Each time that we gain fundamental insight into a problem – that is an exhilaration

In the late 1990s, University of Kentucky Professor Douglas Andres found that mutations in a protein known as RIT1 could initiate cancer development in laboratory models.

RIT1 works as a molecular switch. Responding to signals from outside the cell, it turns on fundamental cellular activities, and turns them off again so they don’t continue unchecked.

“Proteins like RIT1 control everything from how cells differentiate to how they grow,” Andres said. “In a disease like cancer, they often get broken in the ‘on’ position. The cells that have RIT1 mutations constantly grow, even though they don’t receive the necessary signals from the environment.”

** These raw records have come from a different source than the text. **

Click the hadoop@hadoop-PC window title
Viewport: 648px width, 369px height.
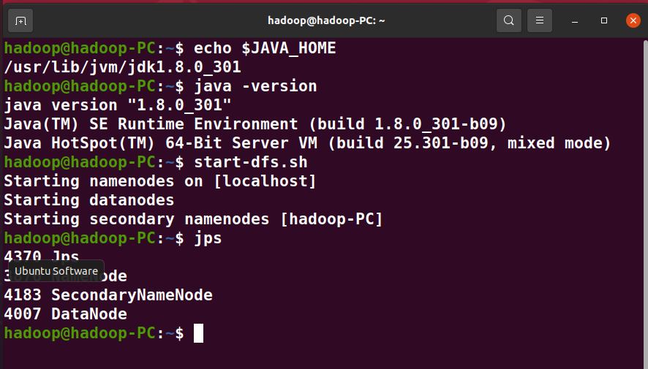[324, 20]
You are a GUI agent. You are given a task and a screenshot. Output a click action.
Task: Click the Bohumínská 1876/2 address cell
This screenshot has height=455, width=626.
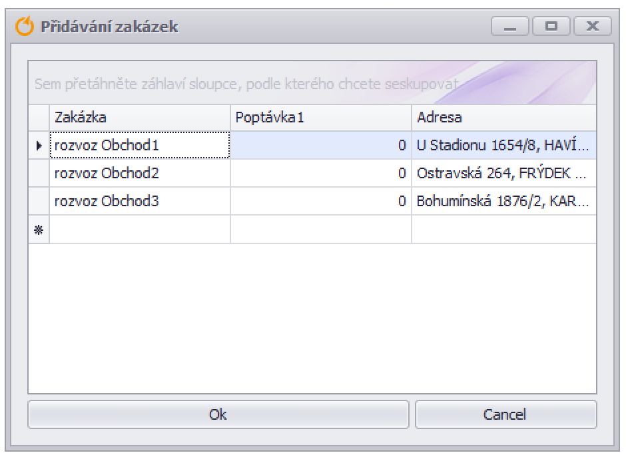(504, 201)
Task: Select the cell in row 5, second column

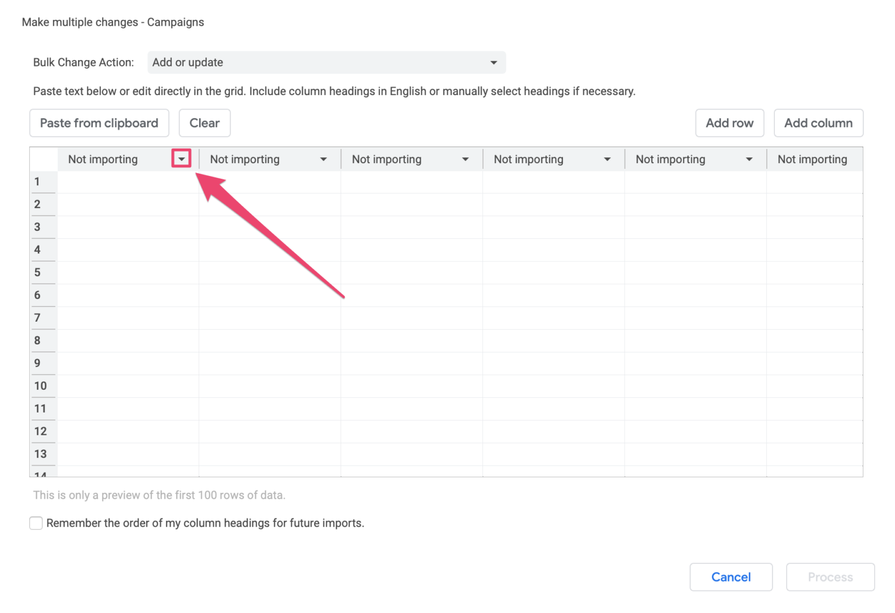Action: (269, 272)
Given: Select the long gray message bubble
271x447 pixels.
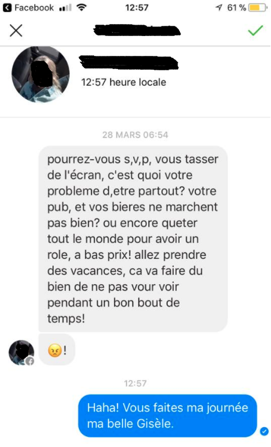Looking at the screenshot, I should [x=133, y=239].
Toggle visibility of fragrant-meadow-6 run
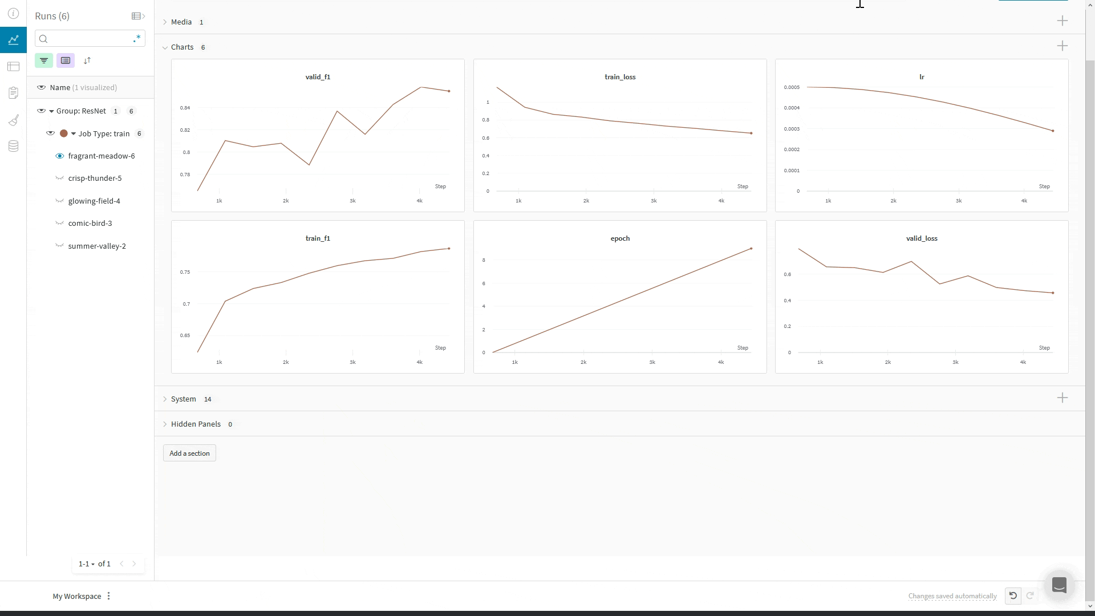Viewport: 1095px width, 616px height. point(59,156)
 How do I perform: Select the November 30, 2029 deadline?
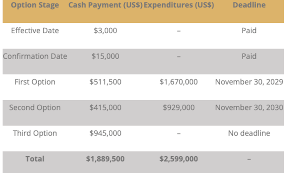(249, 82)
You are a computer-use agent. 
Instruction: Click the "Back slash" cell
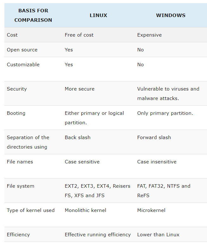pyautogui.click(x=78, y=138)
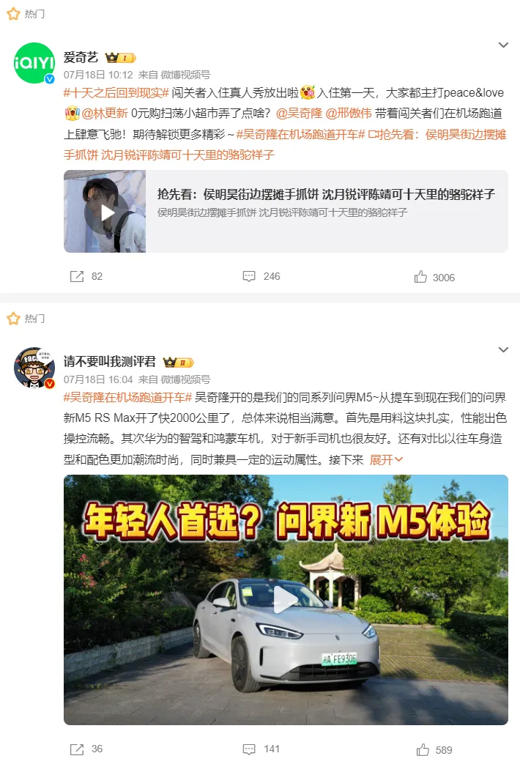Screen dimensions: 520x764
Task: Expand full post text with 展开
Action: pos(386,459)
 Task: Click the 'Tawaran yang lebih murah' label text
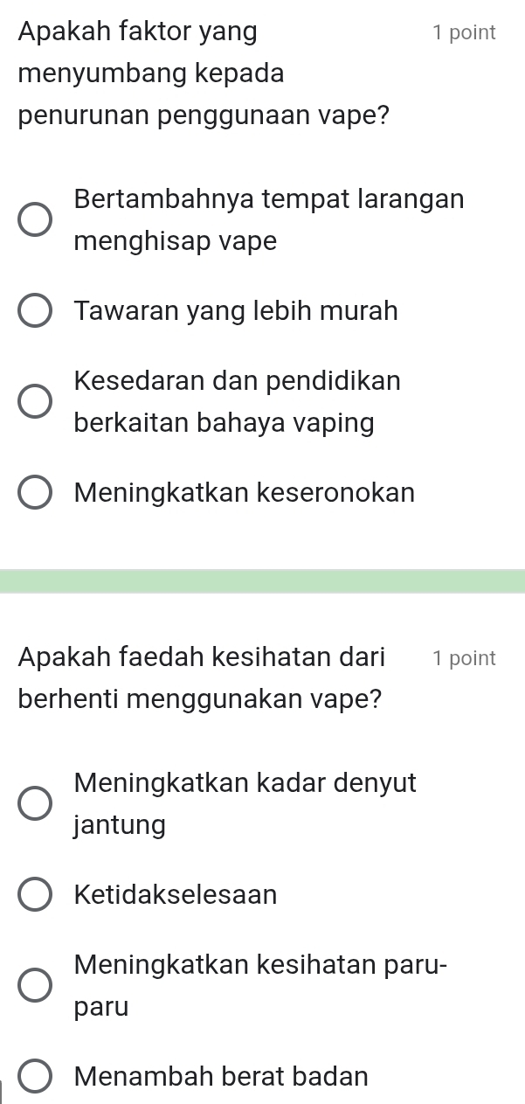click(x=236, y=311)
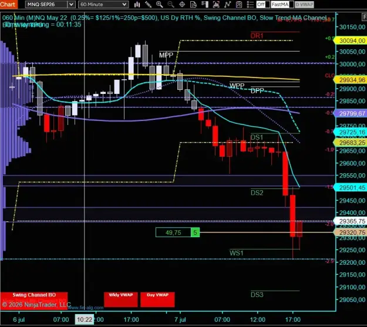
Task: Toggle the Off switch in toolbar
Action: coord(263,5)
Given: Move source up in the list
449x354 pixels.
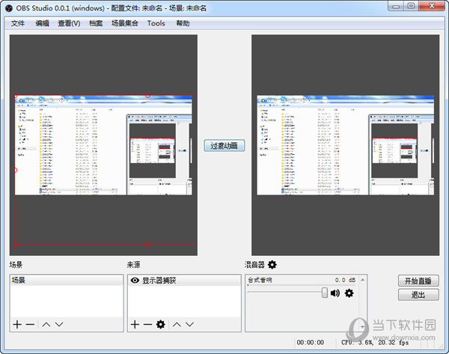Looking at the screenshot, I should (x=177, y=324).
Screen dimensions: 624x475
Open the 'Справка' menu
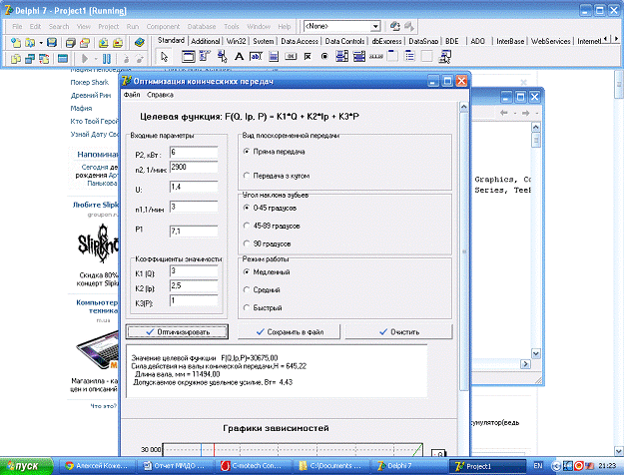pos(160,94)
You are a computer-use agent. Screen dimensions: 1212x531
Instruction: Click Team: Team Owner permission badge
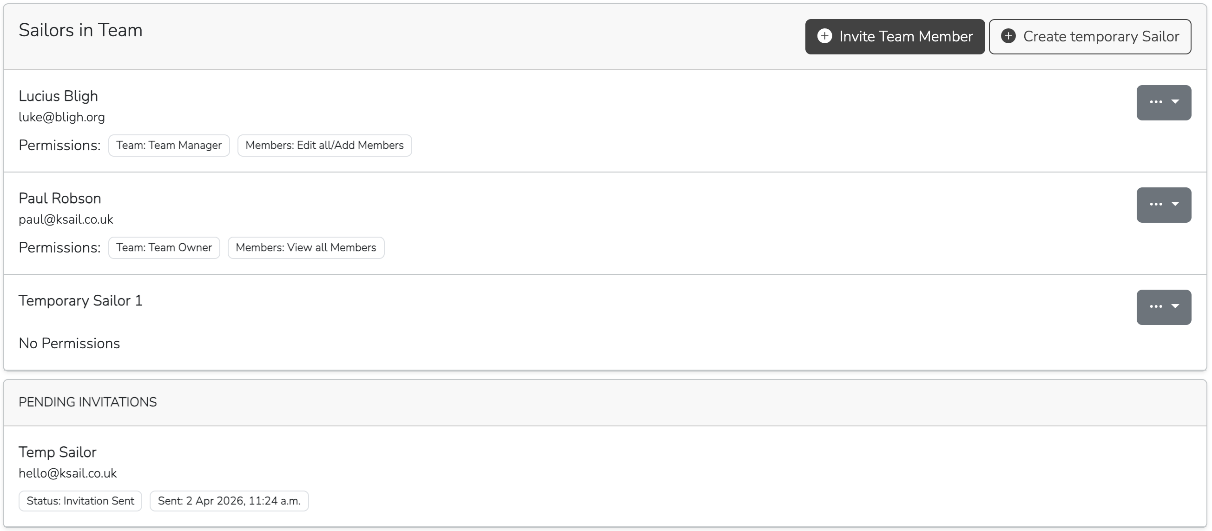pyautogui.click(x=164, y=248)
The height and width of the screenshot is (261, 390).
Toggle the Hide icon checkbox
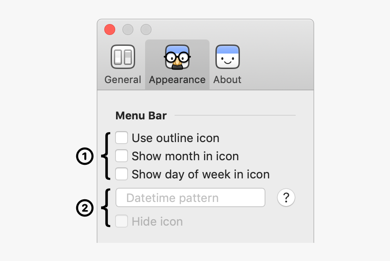pos(122,222)
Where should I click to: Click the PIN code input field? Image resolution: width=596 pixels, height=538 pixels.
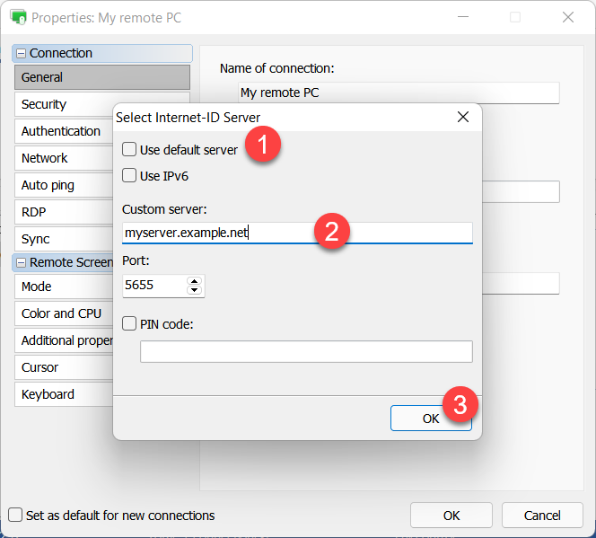pyautogui.click(x=305, y=351)
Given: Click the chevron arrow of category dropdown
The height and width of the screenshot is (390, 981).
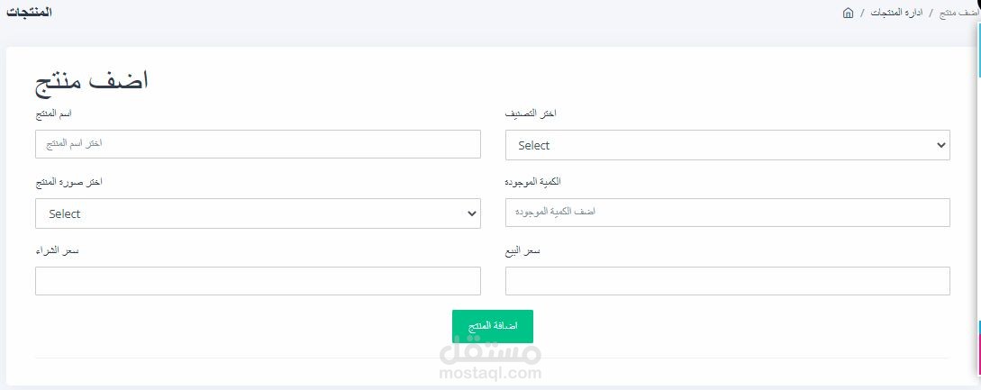Looking at the screenshot, I should [940, 145].
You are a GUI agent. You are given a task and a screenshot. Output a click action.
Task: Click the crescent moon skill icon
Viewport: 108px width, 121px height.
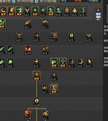pos(80,63)
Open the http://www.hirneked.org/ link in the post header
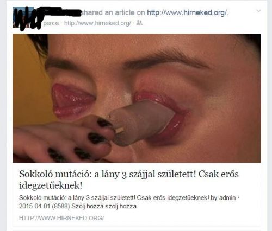 187,12
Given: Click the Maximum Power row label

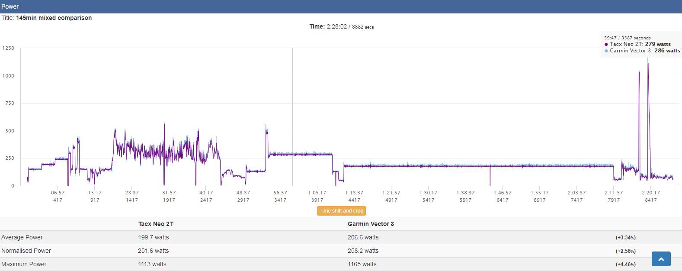Looking at the screenshot, I should [24, 264].
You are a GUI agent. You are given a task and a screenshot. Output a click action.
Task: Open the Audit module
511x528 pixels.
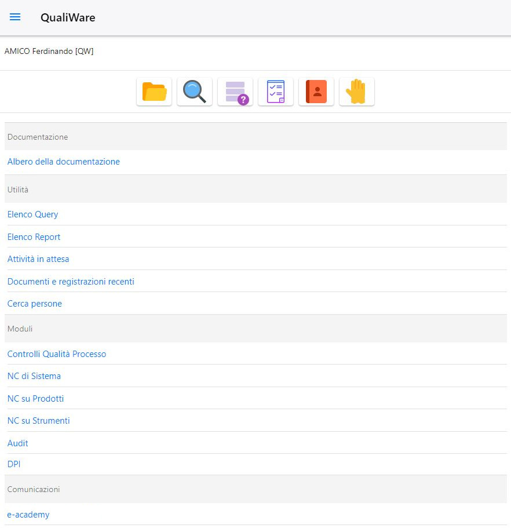tap(18, 443)
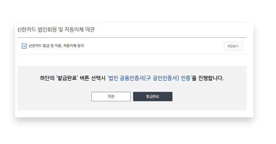
Task: Click the blue 법인 공동인증서 text
Action: pyautogui.click(x=126, y=78)
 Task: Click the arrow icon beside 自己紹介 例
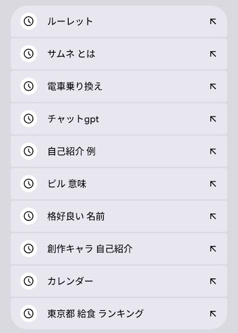coord(213,152)
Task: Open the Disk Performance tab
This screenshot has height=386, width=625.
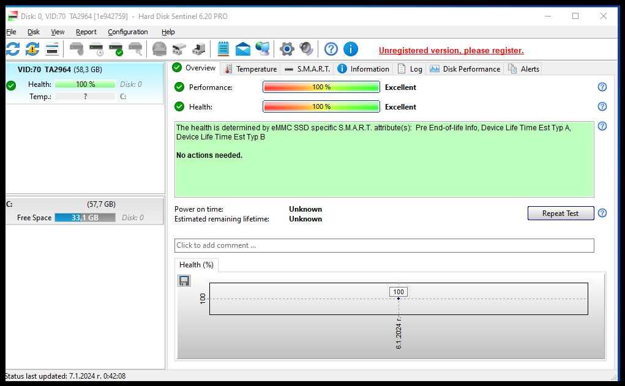Action: [x=465, y=69]
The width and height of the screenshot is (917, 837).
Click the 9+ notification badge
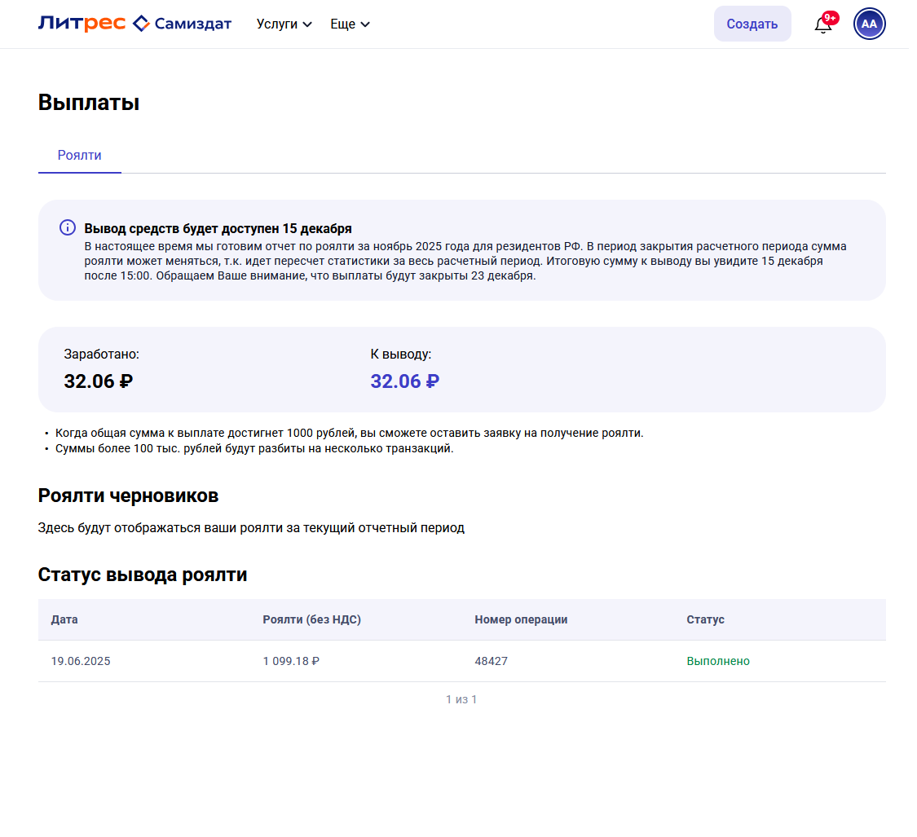831,17
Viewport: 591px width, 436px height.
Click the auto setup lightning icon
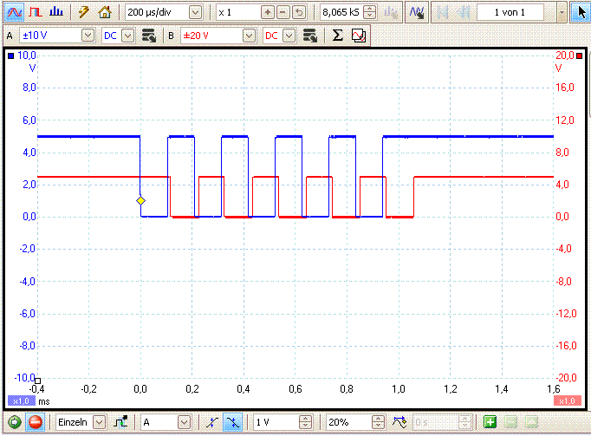tap(84, 12)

When Andres’ initial application for funding was declined for lack of evidence, he didn’t lose hope. “I never really give up on anything,” he said.

Alice Berger, a postdoctoral researcher in Professor Matthew Meyerson’s laboratory at Broad Institute of MIT and Harvard, provided the necessary evidence. The research teams led by Andres and Meyerson showed Andres hypothesize was correct. RIT1 mutations in human lung cancers can transform non-cancerous cells into cancerous ones.

Andres has finally been awarded a two-year, $150,000 grant from the Kentucky Lung Cancer Research Program to expand upon his initial discovery.

 

Andres said, “With the grant we received, we will push the work forward. We hope this will lead to greater understanding of RIT1 mutations and how tumors containing them may differ from other lung tumors.”

Andres hopes to use the results to develop new tests that can diagnose RIT1-mutant lung cancers in patients. This awareness could lead to developing therapies that specifically kill cancer cells containing RIT1 mutations.

“Each time that we gain fundamental insight into a problem – that is an exhilaration,” Andres said. “Sometimes it happens in six months of work, or, in this case, it's taken 15 years between our initial discovery and our ideas actually coming to fruition.”